__Opdracht 1__: Citeer uit het fragment letterlijk de passage van "Zittingsplaats Utrecht Locatie" tot en met "mr. H.J. Metselaar).".
__Opdracht 2__: Op welke datum diende eiser volgens het fragment voor het eerst een asielaanvraag in Nederland in?

__Fragment__:
■ ■ ■ ■

ECLI:NL:RBDHA:2021:15636

Rechtbank Den Haag

Datum uitspraak
9 april 2021
Publicatiedatum
16 februari 2022
Zaaknummer
NL21.3586
Instantie
Rechtbank Den Haag
Type
Uitspraak
Procedures
  • Eerste aanleg - enkelvoudig
Rechters
Vindplaatsen
  • Rechtspraak.nl
AI samenvatting door LexboostAutomatisch gegenereerd

Dublinprocedure en asielaanvraag van eiser met verwijzing naar gevaar in Zwitserland

In deze zaak heeft de Rechtbank Den Haag op 9 april 2021 uitspraak gedaan in een bestuursrechtelijke procedure betreffende de asielaanvraag van eiser. Eiser had op 11 juli 2019 voor het eerst een asielaanvraag ingediend in Nederland, maar deze werd niet in behandeling genomen omdat Zwitserland volgens de Dublinverordening verantwoordelijk was voor de behandeling van zijn aanvraag. Eiser heeft in zijn opvolgende aanvraag, ingediend op 15 februari 2021, aangevoerd dat hij niet veilig kan terugkeren naar Zwitserland vanwege een reëel gevaar van de Soedanese autoriteiten. Hij heeft twintig bewijsstukken overgelegd ter onderbouwing van zijn vrees, maar de rechtbank oordeelde dat deze stukken niet voldoende waren om aan te tonen dat de Zwitserse autoriteiten hem geen bescherming konden bieden.

De rechtbank overwoog dat het aan eiser was om aan te tonen dat verweerder niet van het interstatelijk vertrouwensbeginsel ten opzichte van Zwitserland mocht uitgaan. De rechtbank concludeerde dat de overgelegde stukken niet aannemelijk maakten dat de Zwitserse autoriteiten niet in staat of bereid zouden zijn om eiser bescherming te bieden. Eiser had ook niet aangetoond dat hij niet kon klagen bij de Zwitserse autoriteiten. De rechtbank oordeelde verder dat verweerder niet onzorgvuldig had gehandeld door eiser niet te horen, aangezien de nieuwe informatie die eiser had aangevoerd niet leidde tot een ander oordeel.

Uiteindelijk verklaarde de rechtbank het beroep van eiser ongegrond, en er was geen aanleiding voor een proceskostenveroordeling. De uitspraak werd openbaar gemaakt op rechtspraak.nl en er werd hoger beroep mogelijk gesteld bij de Afdeling bestuursrechtspraak van de Raad van State binnen één week na bekendmaking.

Uitspraak

RECHTBANK DEN HAAG

Zittingsplaats Utrecht Locatie Amersfoort
Bestuursrecht zaaknummer: NL21.3586
uitspraak van de enkelvoudige kamer in de zaak tussen

[eiser] , eiser V-nummer: [V-nummer]

(gemachtigde: mr. C.T.W. van Dijk), en
de Staatssecretaris van Justitie en Veiligheid, verweerder (gemachtigde: mr. H.J. Metselaar).

■ ■ ■ ■

(Opgeslagen gegevens)
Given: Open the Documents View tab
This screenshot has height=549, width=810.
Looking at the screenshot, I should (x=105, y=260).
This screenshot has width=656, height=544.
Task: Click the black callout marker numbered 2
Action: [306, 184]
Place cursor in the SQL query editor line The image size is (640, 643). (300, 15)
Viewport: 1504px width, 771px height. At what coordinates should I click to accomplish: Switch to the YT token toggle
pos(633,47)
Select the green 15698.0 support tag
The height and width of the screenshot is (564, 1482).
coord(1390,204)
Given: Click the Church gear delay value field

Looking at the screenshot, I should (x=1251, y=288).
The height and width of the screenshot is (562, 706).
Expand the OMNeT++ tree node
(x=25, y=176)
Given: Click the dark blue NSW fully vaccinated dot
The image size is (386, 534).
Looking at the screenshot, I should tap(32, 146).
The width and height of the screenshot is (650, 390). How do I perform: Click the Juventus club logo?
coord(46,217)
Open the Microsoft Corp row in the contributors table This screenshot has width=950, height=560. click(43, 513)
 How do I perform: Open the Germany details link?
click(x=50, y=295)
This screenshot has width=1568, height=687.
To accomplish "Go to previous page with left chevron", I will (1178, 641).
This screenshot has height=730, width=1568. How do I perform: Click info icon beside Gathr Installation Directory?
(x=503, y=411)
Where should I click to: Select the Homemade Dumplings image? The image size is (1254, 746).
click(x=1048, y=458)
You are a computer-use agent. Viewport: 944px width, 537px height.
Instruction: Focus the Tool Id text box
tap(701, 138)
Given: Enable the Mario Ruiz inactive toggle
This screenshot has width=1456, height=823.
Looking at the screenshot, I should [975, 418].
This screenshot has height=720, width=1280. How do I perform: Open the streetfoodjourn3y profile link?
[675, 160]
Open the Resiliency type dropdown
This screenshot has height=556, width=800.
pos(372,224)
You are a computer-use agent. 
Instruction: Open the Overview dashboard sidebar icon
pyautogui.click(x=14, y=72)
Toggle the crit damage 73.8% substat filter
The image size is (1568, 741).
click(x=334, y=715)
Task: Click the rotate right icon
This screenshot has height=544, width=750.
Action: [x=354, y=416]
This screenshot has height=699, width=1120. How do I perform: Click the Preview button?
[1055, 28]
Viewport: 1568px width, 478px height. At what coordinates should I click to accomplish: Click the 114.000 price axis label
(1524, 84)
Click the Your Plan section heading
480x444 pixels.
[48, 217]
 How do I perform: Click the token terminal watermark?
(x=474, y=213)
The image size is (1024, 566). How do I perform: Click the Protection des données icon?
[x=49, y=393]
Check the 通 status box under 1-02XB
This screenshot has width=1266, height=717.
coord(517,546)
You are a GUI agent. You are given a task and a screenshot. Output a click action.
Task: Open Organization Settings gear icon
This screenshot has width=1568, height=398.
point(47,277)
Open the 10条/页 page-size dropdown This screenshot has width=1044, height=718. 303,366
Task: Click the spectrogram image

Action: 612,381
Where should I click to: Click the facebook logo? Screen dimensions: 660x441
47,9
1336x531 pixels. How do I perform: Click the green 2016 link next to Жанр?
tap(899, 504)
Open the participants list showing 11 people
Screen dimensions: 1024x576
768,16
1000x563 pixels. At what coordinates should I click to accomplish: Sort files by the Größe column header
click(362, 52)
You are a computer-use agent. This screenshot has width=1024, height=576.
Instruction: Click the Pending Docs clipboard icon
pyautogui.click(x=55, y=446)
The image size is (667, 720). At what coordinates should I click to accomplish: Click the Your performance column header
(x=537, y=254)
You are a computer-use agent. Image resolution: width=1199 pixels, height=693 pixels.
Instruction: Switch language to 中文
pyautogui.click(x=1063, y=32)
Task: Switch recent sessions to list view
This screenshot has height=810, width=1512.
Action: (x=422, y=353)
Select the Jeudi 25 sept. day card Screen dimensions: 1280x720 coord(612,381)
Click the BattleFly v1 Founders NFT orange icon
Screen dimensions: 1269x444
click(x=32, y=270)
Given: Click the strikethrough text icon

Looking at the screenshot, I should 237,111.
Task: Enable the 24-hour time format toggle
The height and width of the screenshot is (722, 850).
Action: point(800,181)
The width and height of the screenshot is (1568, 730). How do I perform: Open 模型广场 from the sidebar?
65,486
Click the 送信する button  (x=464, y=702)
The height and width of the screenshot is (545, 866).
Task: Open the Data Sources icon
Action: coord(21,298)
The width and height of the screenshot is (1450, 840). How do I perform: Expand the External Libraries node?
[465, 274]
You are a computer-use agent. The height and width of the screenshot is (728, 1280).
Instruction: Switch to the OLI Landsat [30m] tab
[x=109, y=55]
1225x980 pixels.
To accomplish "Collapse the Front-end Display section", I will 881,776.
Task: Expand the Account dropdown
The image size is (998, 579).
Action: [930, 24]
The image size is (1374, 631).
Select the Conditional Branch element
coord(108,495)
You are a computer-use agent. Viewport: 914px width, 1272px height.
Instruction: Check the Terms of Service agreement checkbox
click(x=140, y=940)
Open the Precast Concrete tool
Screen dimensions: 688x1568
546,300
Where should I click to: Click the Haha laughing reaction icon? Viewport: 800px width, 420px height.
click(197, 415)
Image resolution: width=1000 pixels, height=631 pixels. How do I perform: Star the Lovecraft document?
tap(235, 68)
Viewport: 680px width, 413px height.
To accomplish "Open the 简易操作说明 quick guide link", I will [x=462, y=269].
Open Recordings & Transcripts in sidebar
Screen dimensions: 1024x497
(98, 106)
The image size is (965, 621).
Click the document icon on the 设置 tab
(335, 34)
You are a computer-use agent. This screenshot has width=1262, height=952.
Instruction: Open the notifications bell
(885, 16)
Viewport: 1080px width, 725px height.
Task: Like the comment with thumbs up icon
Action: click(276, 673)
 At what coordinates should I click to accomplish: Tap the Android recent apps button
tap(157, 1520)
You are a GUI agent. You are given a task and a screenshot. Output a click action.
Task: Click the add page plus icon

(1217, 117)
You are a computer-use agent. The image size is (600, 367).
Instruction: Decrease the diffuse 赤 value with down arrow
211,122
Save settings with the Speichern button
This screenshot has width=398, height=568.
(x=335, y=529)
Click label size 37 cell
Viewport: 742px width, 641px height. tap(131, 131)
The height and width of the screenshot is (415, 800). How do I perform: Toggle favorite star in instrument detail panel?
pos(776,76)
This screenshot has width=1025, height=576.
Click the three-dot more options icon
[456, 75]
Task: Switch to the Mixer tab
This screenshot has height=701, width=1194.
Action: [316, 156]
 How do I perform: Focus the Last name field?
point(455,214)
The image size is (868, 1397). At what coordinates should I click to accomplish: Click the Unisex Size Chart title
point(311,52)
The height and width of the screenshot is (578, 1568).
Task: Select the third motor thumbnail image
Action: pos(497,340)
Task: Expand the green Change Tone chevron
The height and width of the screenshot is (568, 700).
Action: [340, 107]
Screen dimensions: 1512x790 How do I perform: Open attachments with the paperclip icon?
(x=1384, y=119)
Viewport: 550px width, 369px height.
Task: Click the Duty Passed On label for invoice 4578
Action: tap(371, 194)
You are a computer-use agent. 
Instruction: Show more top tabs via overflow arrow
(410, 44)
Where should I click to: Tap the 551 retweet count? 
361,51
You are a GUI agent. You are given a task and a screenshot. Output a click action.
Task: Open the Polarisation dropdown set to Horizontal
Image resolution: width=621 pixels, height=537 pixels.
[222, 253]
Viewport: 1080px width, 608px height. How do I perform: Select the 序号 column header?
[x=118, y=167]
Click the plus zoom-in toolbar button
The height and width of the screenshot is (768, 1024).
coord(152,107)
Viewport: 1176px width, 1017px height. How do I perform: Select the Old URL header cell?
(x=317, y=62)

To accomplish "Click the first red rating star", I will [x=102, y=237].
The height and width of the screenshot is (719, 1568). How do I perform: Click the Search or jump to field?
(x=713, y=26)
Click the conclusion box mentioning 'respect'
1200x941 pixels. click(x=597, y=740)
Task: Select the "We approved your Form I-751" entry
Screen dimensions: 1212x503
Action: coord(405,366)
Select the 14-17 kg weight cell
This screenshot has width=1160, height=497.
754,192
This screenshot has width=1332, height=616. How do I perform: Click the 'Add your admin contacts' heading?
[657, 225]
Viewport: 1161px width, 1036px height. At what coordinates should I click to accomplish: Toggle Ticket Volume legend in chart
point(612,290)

■ ■ ■ ■

__Resultaat 1__:
Zittingsplaats Utrecht Locatie Amersfoort
Bestuursrecht zaaknummer: NL21.3586
uitspraak van de enkelvoudige kamer in de zaak tussen

[eiser] , eiser V-nummer: [V-nummer]

(gemachtigde: mr. C.T.W. van Dijk), en
de Staatssecretaris van Justitie en Veiligheid, verweerder (gemachtigde: mr. H.J. Metselaar).

__Resultaat 2__: Op 11 juli 2019.